The request
Put every line of the entries below into a Markdown table with a Row column for the running number and a Line column for the text, skipping blank lines.

Records supplied
--- Start ---
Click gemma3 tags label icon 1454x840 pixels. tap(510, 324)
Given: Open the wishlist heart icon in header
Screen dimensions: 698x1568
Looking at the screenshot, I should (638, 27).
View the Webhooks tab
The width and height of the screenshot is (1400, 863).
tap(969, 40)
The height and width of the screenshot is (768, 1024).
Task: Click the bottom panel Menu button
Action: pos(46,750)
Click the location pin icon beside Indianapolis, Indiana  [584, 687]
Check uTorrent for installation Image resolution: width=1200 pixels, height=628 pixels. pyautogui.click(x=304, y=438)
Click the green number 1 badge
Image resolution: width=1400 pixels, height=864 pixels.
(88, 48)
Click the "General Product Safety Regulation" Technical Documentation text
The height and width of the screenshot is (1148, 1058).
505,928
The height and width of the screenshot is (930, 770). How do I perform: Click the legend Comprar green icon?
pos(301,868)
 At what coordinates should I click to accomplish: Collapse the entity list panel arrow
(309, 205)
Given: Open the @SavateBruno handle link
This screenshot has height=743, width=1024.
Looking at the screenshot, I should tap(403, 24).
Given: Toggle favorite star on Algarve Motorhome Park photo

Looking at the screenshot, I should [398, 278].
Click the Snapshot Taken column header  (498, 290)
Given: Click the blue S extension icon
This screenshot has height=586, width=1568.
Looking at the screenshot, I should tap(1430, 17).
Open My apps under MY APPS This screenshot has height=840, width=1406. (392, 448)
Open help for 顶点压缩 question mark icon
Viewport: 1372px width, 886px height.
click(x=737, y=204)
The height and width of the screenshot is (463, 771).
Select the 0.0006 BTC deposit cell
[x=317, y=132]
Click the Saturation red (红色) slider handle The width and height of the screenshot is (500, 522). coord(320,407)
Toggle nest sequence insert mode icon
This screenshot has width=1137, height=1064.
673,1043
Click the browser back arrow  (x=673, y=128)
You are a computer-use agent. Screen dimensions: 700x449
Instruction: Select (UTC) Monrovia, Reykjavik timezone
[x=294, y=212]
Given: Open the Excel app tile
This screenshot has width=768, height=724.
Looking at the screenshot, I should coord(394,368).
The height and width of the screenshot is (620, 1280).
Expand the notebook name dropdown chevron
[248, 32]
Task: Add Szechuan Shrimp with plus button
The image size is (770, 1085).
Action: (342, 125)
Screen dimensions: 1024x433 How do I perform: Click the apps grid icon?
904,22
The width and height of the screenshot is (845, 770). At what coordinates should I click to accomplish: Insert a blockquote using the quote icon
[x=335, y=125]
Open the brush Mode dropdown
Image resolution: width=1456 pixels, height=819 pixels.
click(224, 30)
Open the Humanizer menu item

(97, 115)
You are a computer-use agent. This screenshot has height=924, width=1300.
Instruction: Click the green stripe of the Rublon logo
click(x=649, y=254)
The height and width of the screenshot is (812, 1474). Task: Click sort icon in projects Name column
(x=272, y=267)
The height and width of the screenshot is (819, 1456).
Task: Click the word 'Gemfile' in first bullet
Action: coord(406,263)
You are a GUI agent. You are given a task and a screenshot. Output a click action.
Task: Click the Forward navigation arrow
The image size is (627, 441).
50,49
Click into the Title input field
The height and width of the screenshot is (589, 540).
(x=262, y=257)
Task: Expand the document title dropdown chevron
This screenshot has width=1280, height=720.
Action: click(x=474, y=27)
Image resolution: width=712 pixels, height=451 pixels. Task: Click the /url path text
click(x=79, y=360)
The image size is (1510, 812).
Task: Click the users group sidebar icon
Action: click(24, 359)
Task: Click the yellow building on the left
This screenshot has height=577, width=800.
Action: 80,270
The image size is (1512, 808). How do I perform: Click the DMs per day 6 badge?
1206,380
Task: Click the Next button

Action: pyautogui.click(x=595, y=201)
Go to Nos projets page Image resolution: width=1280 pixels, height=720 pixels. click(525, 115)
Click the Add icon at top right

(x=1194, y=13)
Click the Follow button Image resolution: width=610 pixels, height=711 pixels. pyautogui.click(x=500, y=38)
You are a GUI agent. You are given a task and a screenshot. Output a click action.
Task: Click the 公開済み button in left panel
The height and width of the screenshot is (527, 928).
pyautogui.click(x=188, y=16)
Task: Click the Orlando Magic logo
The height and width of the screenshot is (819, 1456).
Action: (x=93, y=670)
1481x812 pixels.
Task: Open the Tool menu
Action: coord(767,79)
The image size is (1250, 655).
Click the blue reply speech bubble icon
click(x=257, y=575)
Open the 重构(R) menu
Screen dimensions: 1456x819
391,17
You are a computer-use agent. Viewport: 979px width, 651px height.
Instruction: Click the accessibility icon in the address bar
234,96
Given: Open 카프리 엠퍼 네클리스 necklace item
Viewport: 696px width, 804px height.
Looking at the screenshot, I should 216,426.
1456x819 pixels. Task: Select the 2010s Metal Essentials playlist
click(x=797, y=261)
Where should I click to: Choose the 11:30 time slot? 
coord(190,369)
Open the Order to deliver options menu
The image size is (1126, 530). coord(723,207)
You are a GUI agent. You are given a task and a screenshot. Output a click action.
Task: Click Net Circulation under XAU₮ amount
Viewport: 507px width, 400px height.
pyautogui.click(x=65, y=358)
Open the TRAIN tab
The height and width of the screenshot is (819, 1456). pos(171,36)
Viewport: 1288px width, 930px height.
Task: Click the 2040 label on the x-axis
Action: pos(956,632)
--- End ---
Exercise answer
| Row | Line |
|---|---|
| 1 | Click gemma3 tags label icon 1454x840 pixels. tap(510, 324) |
| 2 | Given: Open the wishlist heart icon in header |
| 3 | Screen dimensions: 698x1568 |
| 4 | Looking at the screenshot, I should (638, 27). |
| 5 | View the Webhooks tab |
| 6 | The width and height of the screenshot is (1400, 863). |
| 7 | tap(969, 40) |
| 8 | The height and width of the screenshot is (768, 1024). |
| 9 | Task: Click the bottom panel Menu button |
| 10 | Action: pos(46,750) |
| 11 | Click the location pin icon beside Indianapolis, Indiana  [584, 687] |
| 12 | Check uTorrent for installation Image resolution: width=1200 pixels, height=628 pixels. pyautogui.click(x=304, y=438) |
| 13 | Click the green number 1 badge |
| 14 | Image resolution: width=1400 pixels, height=864 pixels. |
| 15 | (88, 48) |
| 16 | Click the "General Product Safety Regulation" Technical Documentation text |
| 17 | The height and width of the screenshot is (1148, 1058). |
| 18 | 505,928 |
| 19 | The height and width of the screenshot is (930, 770). How do I perform: Click the legend Comprar green icon? |
| 20 | pos(301,868) |
| 21 |  At what coordinates should I click to accomplish: Collapse the entity list panel arrow |
| 22 | (309, 205) |
| 23 | Given: Open the @SavateBruno handle link |
| 24 | This screenshot has height=743, width=1024. |
| 25 | Looking at the screenshot, I should tap(403, 24). |
| 26 | Given: Toggle favorite star on Algarve Motorhome Park photo |
| 27 | Looking at the screenshot, I should [398, 278]. |
| 28 | Click the Snapshot Taken column header  (498, 290) |
| 29 | Given: Click the blue S extension icon |
| 30 | This screenshot has height=586, width=1568. |
| 31 | Looking at the screenshot, I should tap(1430, 17). |
| 32 | Open My apps under MY APPS This screenshot has height=840, width=1406. (392, 448) |
| 33 | Open help for 顶点压缩 question mark icon |
| 34 | Viewport: 1372px width, 886px height. |
| 35 | click(x=737, y=204) |
| 36 | The height and width of the screenshot is (463, 771). |
| 37 | Select the 0.0006 BTC deposit cell |
| 38 | [x=317, y=132] |
| 39 | Click the Saturation red (红色) slider handle The width and height of the screenshot is (500, 522). coord(320,407) |
| 40 | Toggle nest sequence insert mode icon |
| 41 | This screenshot has width=1137, height=1064. |
| 42 | 673,1043 |
| 43 | Click the browser back arrow  (x=673, y=128) |
| 44 | You are a computer-use agent. Screen dimensions: 700x449 |
| 45 | Instruction: Select (UTC) Monrovia, Reykjavik timezone |
| 46 | [x=294, y=212] |
| 47 | Given: Open the Excel app tile |
| 48 | This screenshot has width=768, height=724. |
| 49 | Looking at the screenshot, I should coord(394,368). |
| 50 | The height and width of the screenshot is (620, 1280). |
| 51 | Expand the notebook name dropdown chevron |
| 52 | [248, 32] |
| 53 | Task: Add Szechuan Shrimp with plus button |
| 54 | The image size is (770, 1085). |
| 55 | Action: (342, 125) |
| 56 | Screen dimensions: 1024x433 How do I perform: Click the apps grid icon? |
| 57 | 904,22 |
| 58 | The width and height of the screenshot is (845, 770). At what coordinates should I click to accomplish: Insert a blockquote using the quote icon |
| 59 | [x=335, y=125] |
| 60 | Open the brush Mode dropdown |
| 61 | Image resolution: width=1456 pixels, height=819 pixels. |
| 62 | click(224, 30) |
| 63 | Open the Humanizer menu item |
| 64 | (97, 115) |
| 65 | You are a computer-use agent. This screenshot has height=924, width=1300. |
| 66 | Instruction: Click the green stripe of the Rublon logo |
| 67 | click(x=649, y=254) |
| 68 | The height and width of the screenshot is (812, 1474). Task: Click sort icon in projects Name column |
| 69 | (x=272, y=267) |
| 70 | The height and width of the screenshot is (819, 1456). |
| 71 | Task: Click the word 'Gemfile' in first bullet |
| 72 | Action: coord(406,263) |
| 73 | You are a GUI agent. You are given a task and a screenshot. Output a click action. |
| 74 | Task: Click the Forward navigation arrow |
| 75 | The image size is (627, 441). |
| 76 | 50,49 |
| 77 | Click into the Title input field |
| 78 | The height and width of the screenshot is (589, 540). |
| 79 | (x=262, y=257) |
| 80 | Task: Expand the document title dropdown chevron |
| 81 | This screenshot has width=1280, height=720. |
| 82 | Action: click(x=474, y=27) |
| 83 | Image resolution: width=712 pixels, height=451 pixels. Task: Click the /url path text |
| 84 | click(x=79, y=360) |
| 85 | The image size is (1510, 812). |
| 86 | Task: Click the users group sidebar icon |
| 87 | Action: click(24, 359) |
| 88 | Task: Click the yellow building on the left |
| 89 | This screenshot has height=577, width=800. |
| 90 | Action: 80,270 |
| 91 | The image size is (1512, 808). How do I perform: Click the DMs per day 6 badge? |
| 92 | 1206,380 |
| 93 | Task: Click the Next button |
| 94 | Action: pyautogui.click(x=595, y=201) |
| 95 | Go to Nos projets page Image resolution: width=1280 pixels, height=720 pixels. click(525, 115) |
| 96 | Click the Add icon at top right |
| 97 | (x=1194, y=13) |
| 98 | Click the Follow button Image resolution: width=610 pixels, height=711 pixels. pyautogui.click(x=500, y=38) |
| 99 | You are a GUI agent. You are given a task and a screenshot. Output a click action. |
| 100 | Task: Click the 公開済み button in left panel |
| 101 | The height and width of the screenshot is (527, 928). |
| 102 | pyautogui.click(x=188, y=16) |
| 103 | Task: Click the Orlando Magic logo |
| 104 | The height and width of the screenshot is (819, 1456). |
| 105 | Action: (x=93, y=670) |
| 106 | 1481x812 pixels. |
| 107 | Task: Open the Tool menu |
| 108 | Action: coord(767,79) |
| 109 | The image size is (1250, 655). |
| 110 | Click the blue reply speech bubble icon |
| 111 | click(x=257, y=575) |
| 112 | Open the 重构(R) menu |
| 113 | Screen dimensions: 1456x819 |
| 114 | 391,17 |
| 115 | You are a computer-use agent. Viewport: 979px width, 651px height. |
| 116 | Instruction: Click the accessibility icon in the address bar |
| 117 | 234,96 |
| 118 | Given: Open 카프리 엠퍼 네클리스 necklace item |
| 119 | Viewport: 696px width, 804px height. |
| 120 | Looking at the screenshot, I should 216,426. |
| 121 | 1456x819 pixels. Task: Select the 2010s Metal Essentials playlist |
| 122 | click(x=797, y=261) |
| 123 | Where should I click to: Choose the 11:30 time slot?  |
| 124 | coord(190,369) |
| 125 | Open the Order to deliver options menu |
| 126 | The image size is (1126, 530). coord(723,207) |
| 127 | You are a GUI agent. You are given a task and a screenshot. Output a click action. |
| 128 | Task: Click Net Circulation under XAU₮ amount |
| 129 | Viewport: 507px width, 400px height. |
| 130 | pyautogui.click(x=65, y=358) |
| 131 | Open the TRAIN tab |
| 132 | The height and width of the screenshot is (819, 1456). pos(171,36) |
| 133 | Viewport: 1288px width, 930px height. |
| 134 | Task: Click the 2040 label on the x-axis |
| 135 | Action: pos(956,632) |